Shed hunting is a sport where not much happens. More often than not, it ends up being just a walk in the woods. So if you’re set on results, shed hunting probably isn’t the sport for you. Me, well I have been doing this for decades and know what the expectations are. Although I see some pretty neat things every once in a while, I stumble onto something that is really out of the norm.

I came around the corner of a woodlot and something white caught my eye. Instinctively I thought it was a bleached out deer antler but as I cleared the bush line, I could see that it was a square piece of styrofoam. As I got closer I found out that it was a radiosonde from the National Weather Service. The giveaway was the writing on the side that red: “REMOVE BAG FOR MAILING INSTRUCTIONS.” During my entire shed hunting career this is the third “weather balloon” I have found. I was curious and decided to spend a few minutes checking the internet to find out more about my radiosonde.

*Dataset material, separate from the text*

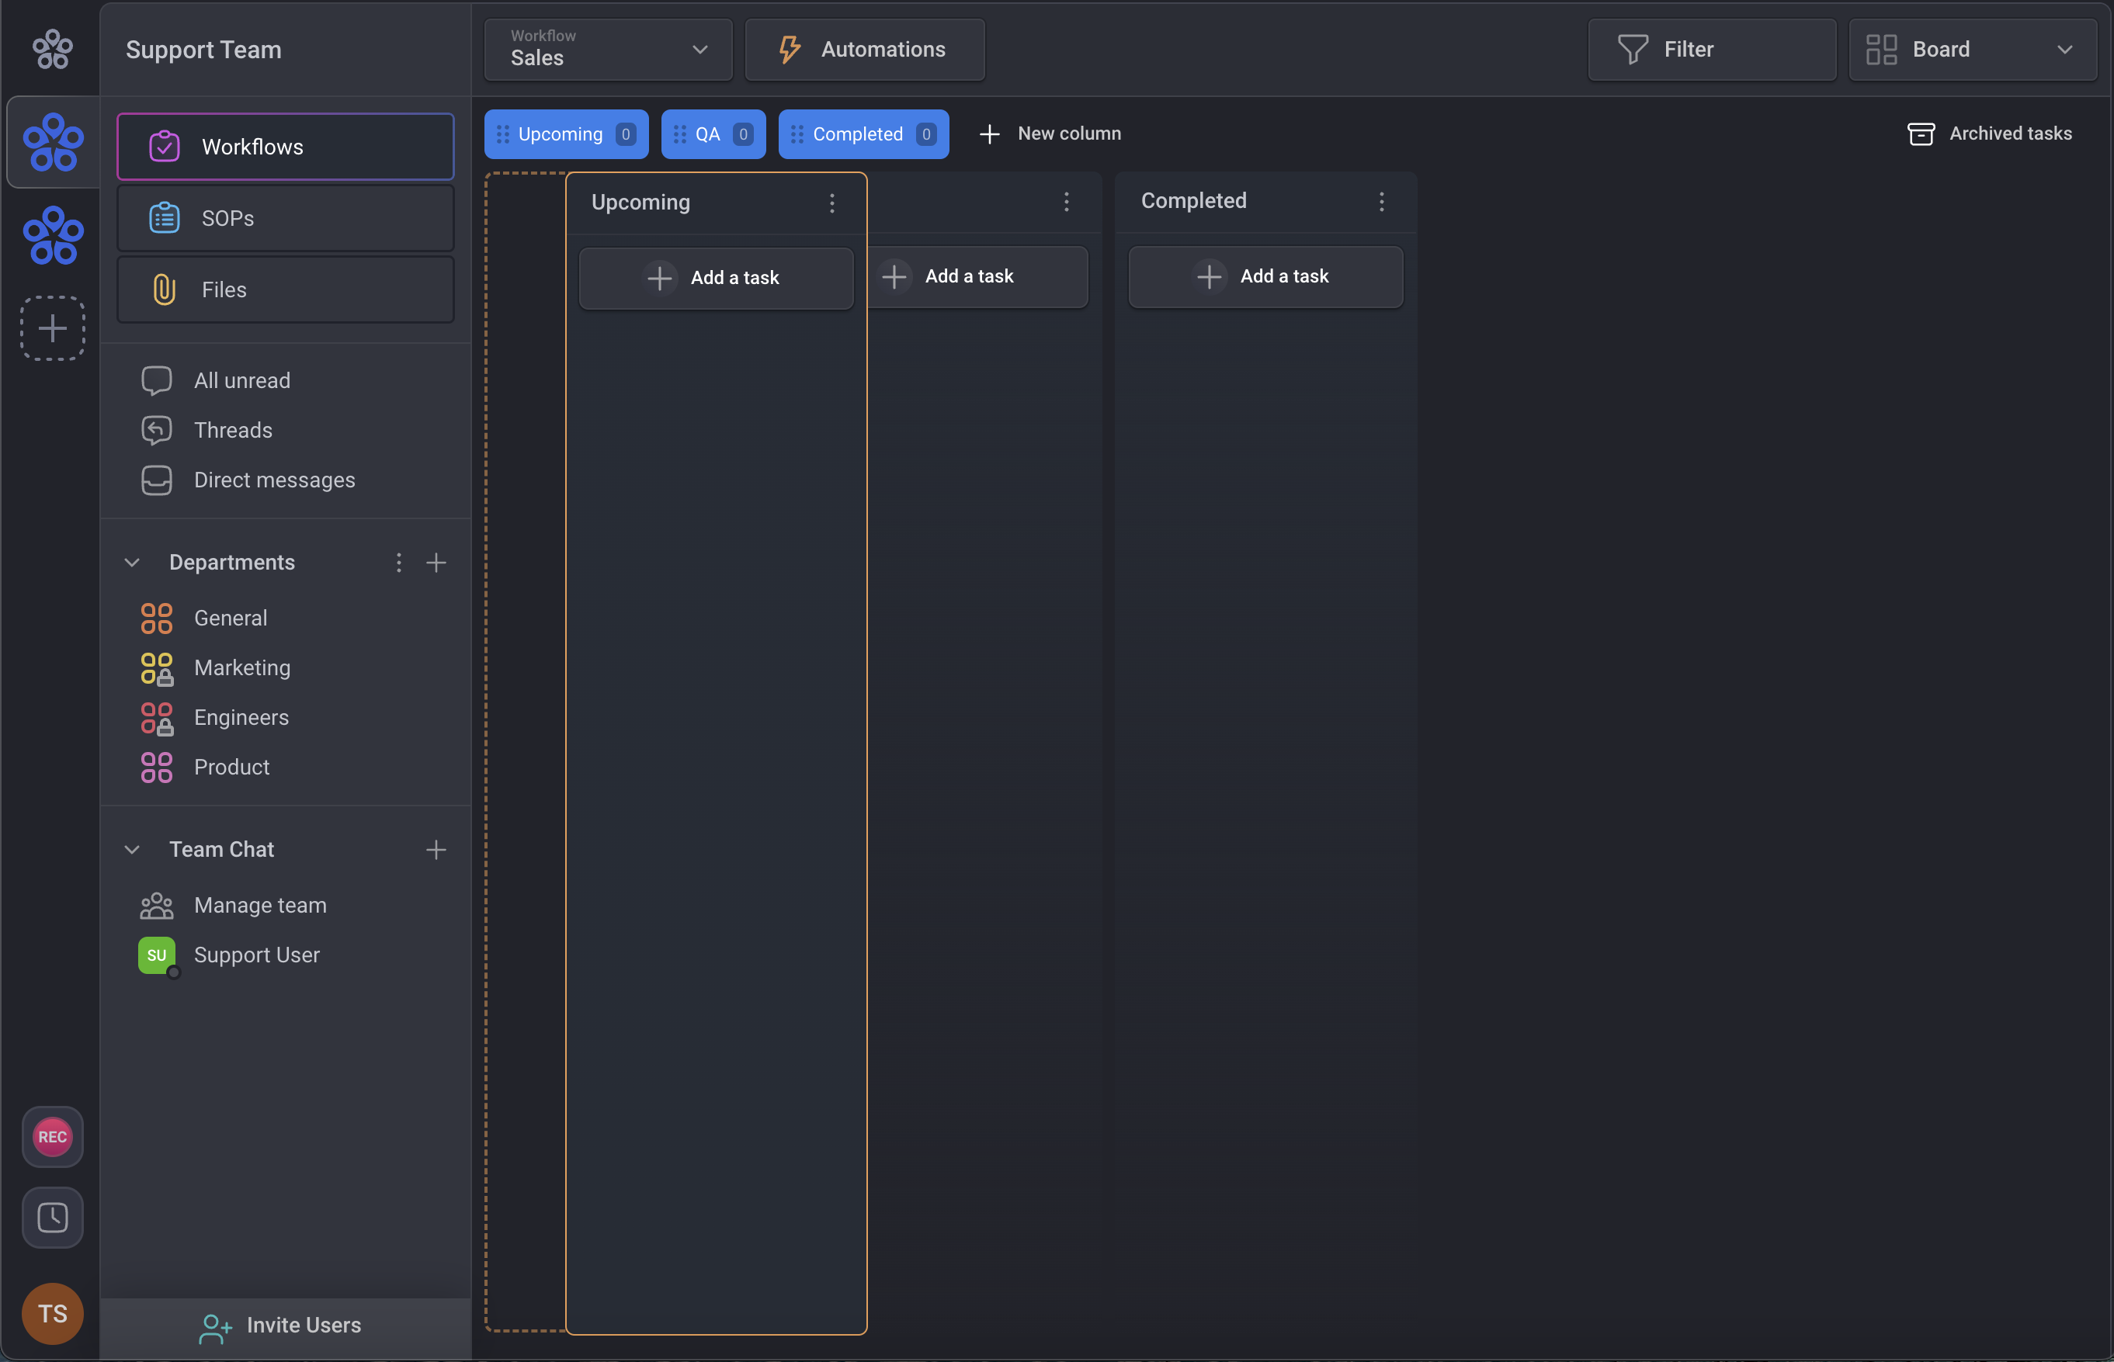Click the REC recording icon

(x=52, y=1136)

Among other things, the website that I clicked on told me the following about weather balloons: Twice a day, every day of the year, weather balloons are released simultaneously from almost 900 locations worldwide. This includes 92 released by the National Weather Service in the United States and its territories. The balloon flights last for around two hours, they can drift as far as 125 miles away, and they rise up to over 100,000 feet (about 20 miles) in the atmosphere.

The number that caught my eye was that twice a day balloons are released every day. That means that over 33,500 balloons are released every year. For argument’s sake and for easy math let’s just say that I have been shed antler hunting for 30 years which would mean that during that time over one million weather balloons have been released.

Do you understand what that means? I may not be a very good shed antler hunter but I’m absolutely horrible at weather balloon hunting.